David Sklansky on Mueller’s Investigation: Grand Juries, Subpoenas, and Gathering Evidence

According to a Wall Street Journal article on Aug 3, Special Counsel Robert Mueller has impaneled a grand jury in Washington to investigate Russia’s interference in the 2016 elections. Several news organizations have also reported that in recent weeks Mueller has been issuing subpoenas through federal grand juries in D.C. and Virginia to both evaluate and add to the evidence investigators have obtained about the Trump team’s ties to Russia. In this Q&A, Stanford Law School Professor David Alan Sklansky breaks down the grand jury process and explains what Mueller and his team are doing.

What is the purpose of a grand jury?

In theory, grand juries have two roles:  they decide, in felony cases, whether there is enough evidence for someone to be charged, and they issue subpoenas for documents and for testimony.  In practice, though, grand juries almost always follow prosecutors’ recommendations about whether to issue an indictment, so the real importance of grand juries is as an investigative tool for prosecutors.

David Alan Sklansky
Professor David Alan Sklansky

Is this the normal course of things for a special investigation—or is the use of grand juries a sign that his inquiry is growing?

It is absolutely the normal course of things for any complex criminal investigation in the federal system.  What would be surprising is if Mueller decided not to use a grand jury.

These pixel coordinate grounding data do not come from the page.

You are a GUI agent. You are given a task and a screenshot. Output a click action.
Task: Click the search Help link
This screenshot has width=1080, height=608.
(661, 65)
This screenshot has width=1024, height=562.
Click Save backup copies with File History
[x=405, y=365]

Why is it necessary for Special Counsel Mueller to issue subpoenas for his investigation through a grand jury?

Prosecutors don’t have subpoena power.  Courts do, and a grand jury is, technically, an arm of a federal district court.

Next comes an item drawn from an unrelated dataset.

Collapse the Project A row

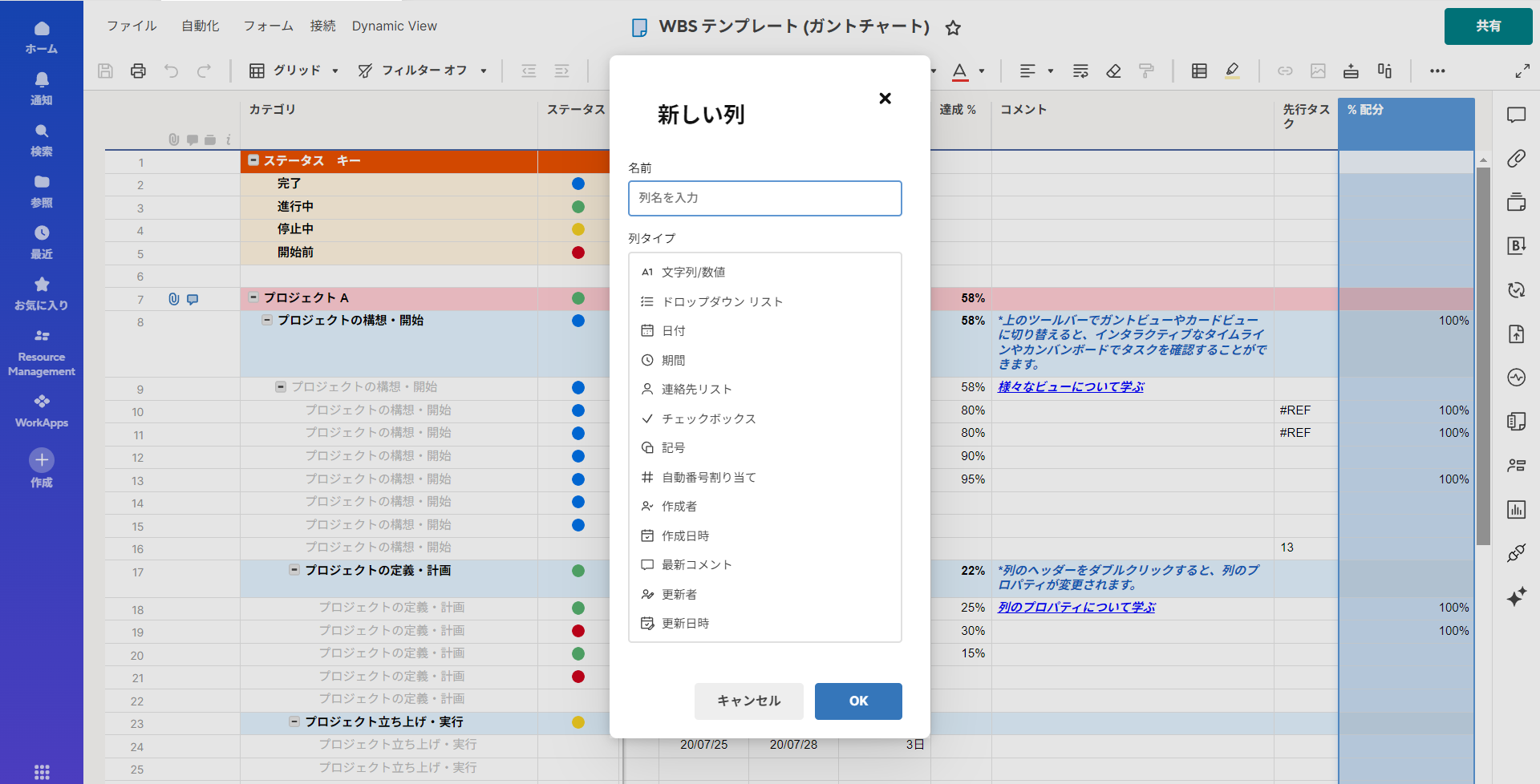pos(253,297)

What’s the significance of the report that, in addition to using existing grand juries in D.C. and Virginia, Mueller has impaneled a new grand jury in Washington?

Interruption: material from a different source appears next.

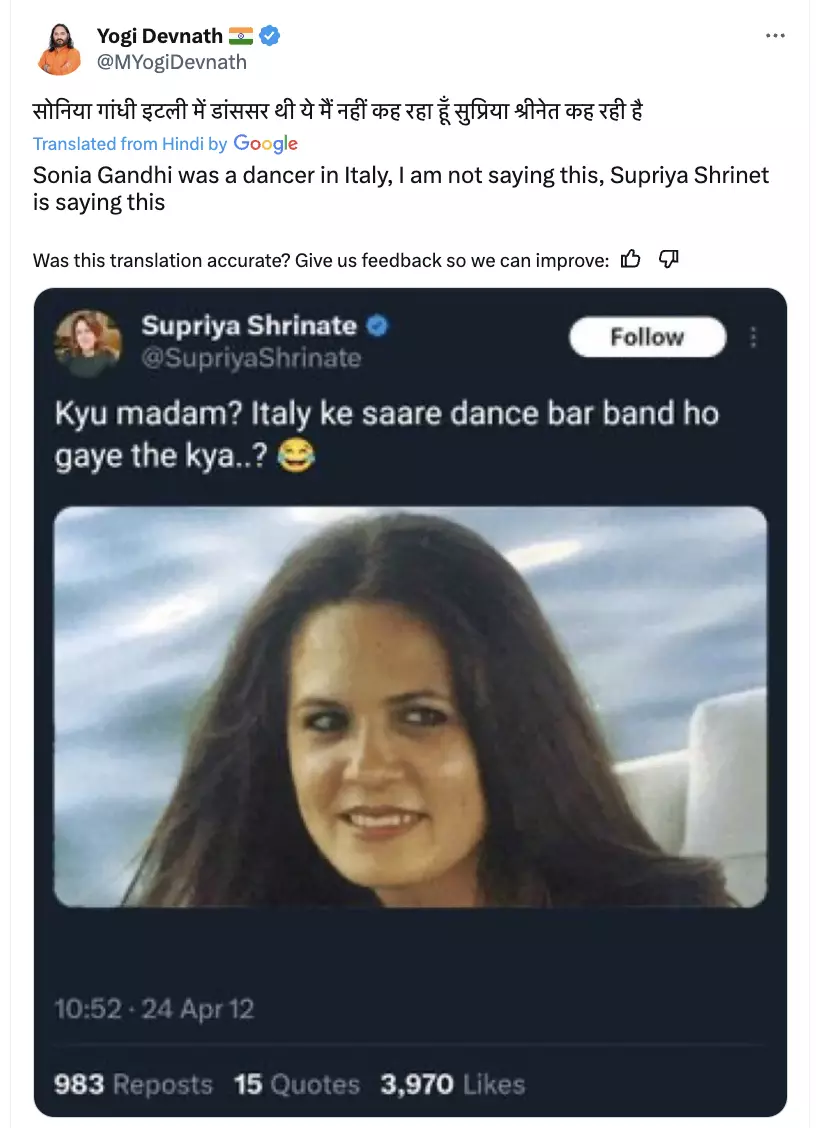Click the 983 Reposts count
Viewport: 816px width, 1128px height.
coord(133,1084)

Hard to say for sure, because Mueller is conducting his investigation confidentially, as he should.  But a grand jury ordinarily can only issue indictments for crimes that occurred in the district where the grand jury sits, and it only has jurisdiction to investigate crimes for which it could issue indictments.  So, if Mueller is investigating crimes that he has reason to suspect took place in DC, it would be appropriate for him to use a grand jury in DC.  He could use an existing grand jury in DC, but in a complex investigation it is common to want to start with a newly impaneled grand jury.  Grand jurors typically serve for fixed terms, and although their appointments can be renewed, you don’t want to do that if you can avoid it, and if you can’t avoid it, you don’t want to have to do it repeatedly.  And in a large, complex investigation run out of an independent office—like Mueller’s investigation—it makes sense, just in terms of administrative convenience, to have a separate grand jury instead of having to coordinate with prosecutors using the grand jury in other investigations.

Is this a criminal investigation?

It’s definitely a criminal investigation.  It was a criminal investigation from the outset.  That was what Mueller was appointed to conduct.  And you can’t use a federal grand jury if there’s no criminal investigation.

What do you expect as the next steps for Mueller?

Collecting and analyzing documents, interviewing witnesses, and having witnesses testify before the grand jury—the normal step-by-step of a complex federal criminal investigation.

David Alan Sklansky, a former federal prosecutor, is the Stanley Morrison Professor of Law at Stanford Law School. He is also a faculty co-director of the Stanford Criminal Justice Center (SCJC).